La dimension de refuge naturel qui s'est greffée sur le concept
de W. Robinson émane du constat que l'espace réservé à la vie sauvage
se réduit de plus en plus. Sous la pression des activités humaines, les
biotopes naturels sont détruits ou modifiés. Dans l'esprit de
nombreuses personnes, la nature a sa place - et la trouve - en dehors
des zones urbanisées. Or, dans les régions du globe à forte densité
démographique, ce n'est souvent plus le cas. Les zones rurales,
forestières et côtières ont été à ce point modifiées en vue de la
satisfaction des besoins humains que le qualificatif de
« naturel » ou « semi-naturel »
ne peut plus leur être appliqué. Trop souvent, la forêt n'est envisagée que sous l'angle
économique et se compose d'un nombre limité d'essences, exotiques dans
le pire des cas (p.ex. épicéa en Belgique, eucalyptus en région
méditerranéenne) ; l'agriculture intensive transforme le paysage
en gigantesques monocultures arrosées de pesticides et d'engrais ;
zones humides, friches, dunes, landes, berges de rivières, parcelles de
nature indomptée sont détruites, morcelées ou modifiées pour favoriser
des activités « rentables » (habitat « extensif »,
tourisme, agriculture, navigation fluviale, captage d'eau pour les
villes et les champs, etc.). La nécessité de créer des réserves
naturelles, strictement protégées, en témoigne.

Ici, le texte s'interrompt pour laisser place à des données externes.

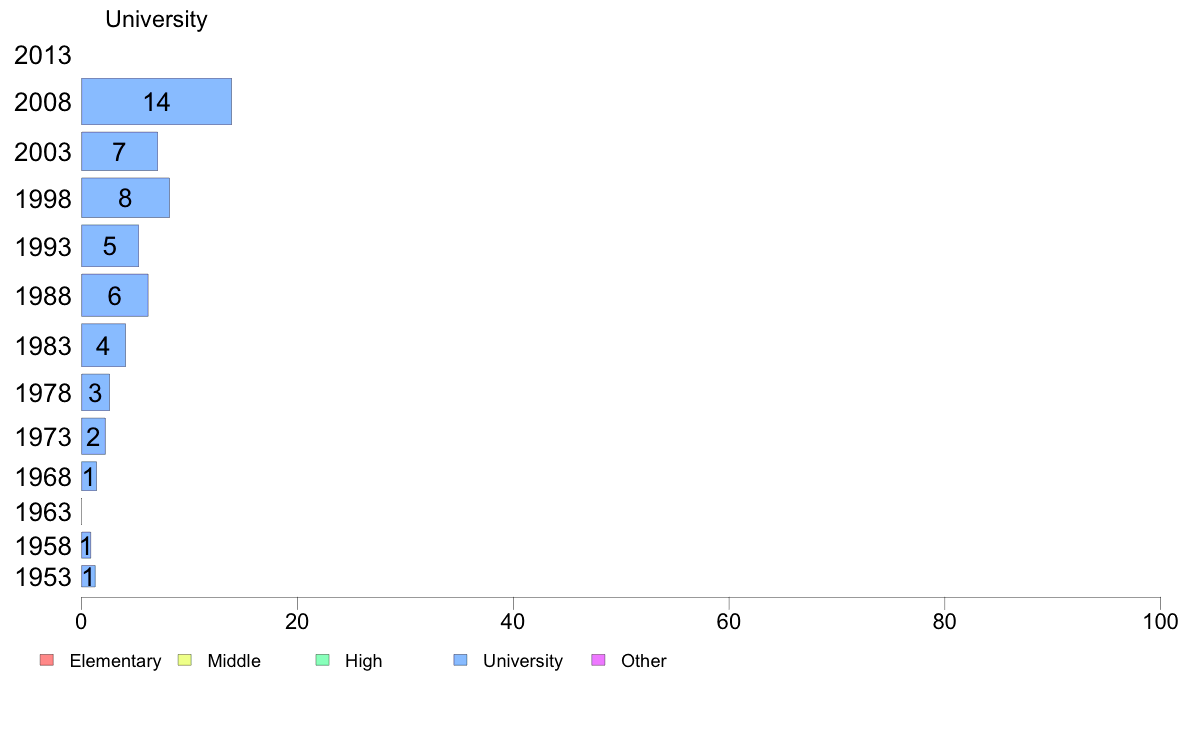Click the pink Other legend swatch
Image resolution: width=1188 pixels, height=736 pixels.
[x=598, y=660]
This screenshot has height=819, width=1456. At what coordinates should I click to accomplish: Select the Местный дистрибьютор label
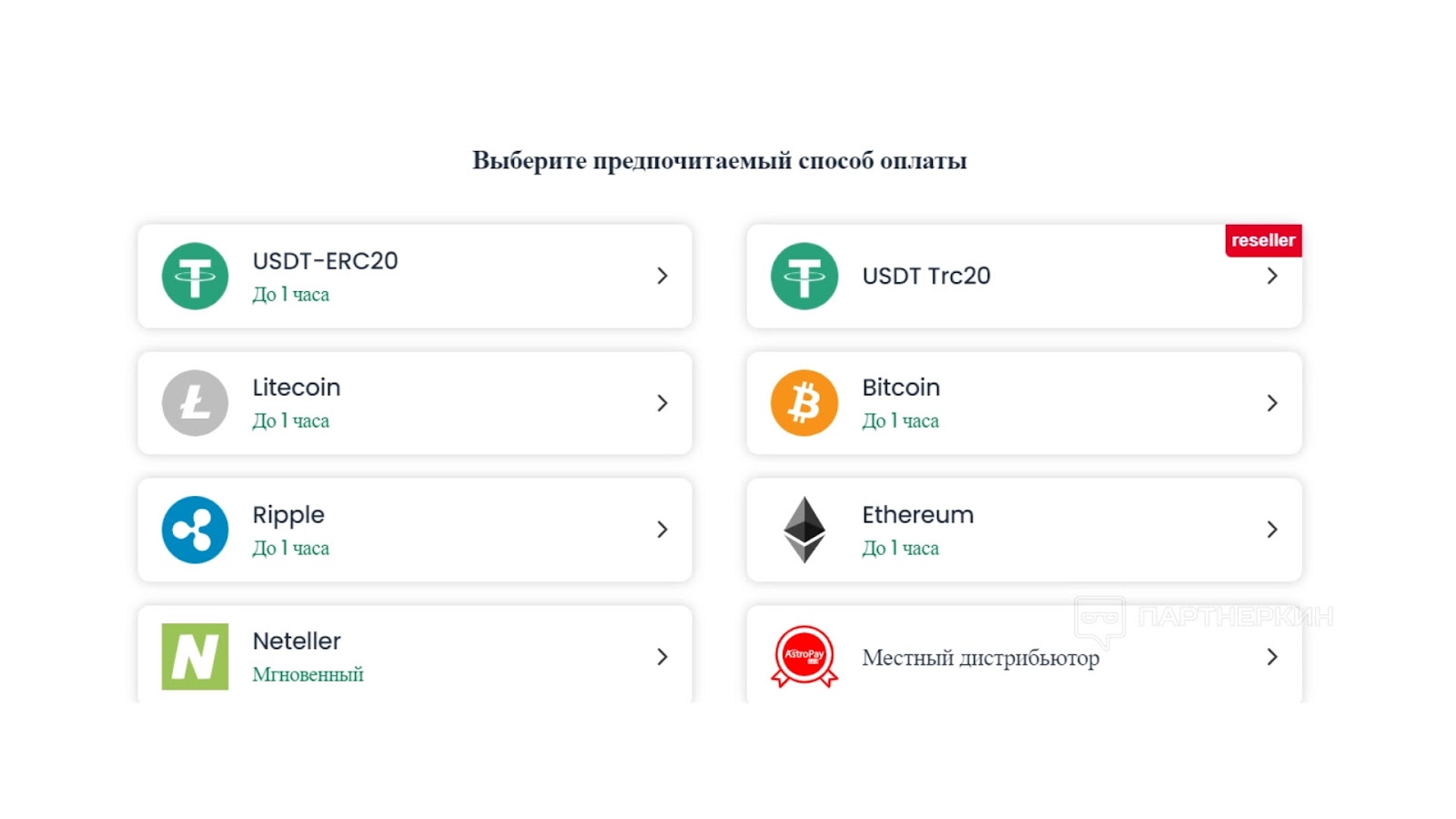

Or, la superficie de ces réserves est bien trop réduite pour
compenser la perte d'espace pour la vie sauvage. De plus, elles sont
éloignées les unes des autres, ce qui réduit les possibilités de
dispersion des populations végétales et animales et, par là, les
possibilités de brassage génétique. Sans celui-ci, les espèces, en
particulier animales, risquent de dégénérer. D'où l'idée de laisser une
place à la nature dans des zones vertes strictement liées à un usage
humain mais non soumises à des impératifs de productivité, à savoir les
parcs et les jardins publics et privés, qui peuvent représenter une
surface non négligeable des zones urbanisées. Cette philosophie peut
également s'appliquer aux bermes d'autoroutes, bords de chemins et
petits éléments de verdure urbaine, comme les ronds-points. On
constitue ainsi des mini-réserves et des couloirs pour le déplacement
et la dissémination des espèces, qui viennent compléter le réseau formé
par les talus de chemin de fer et les terrains vagues.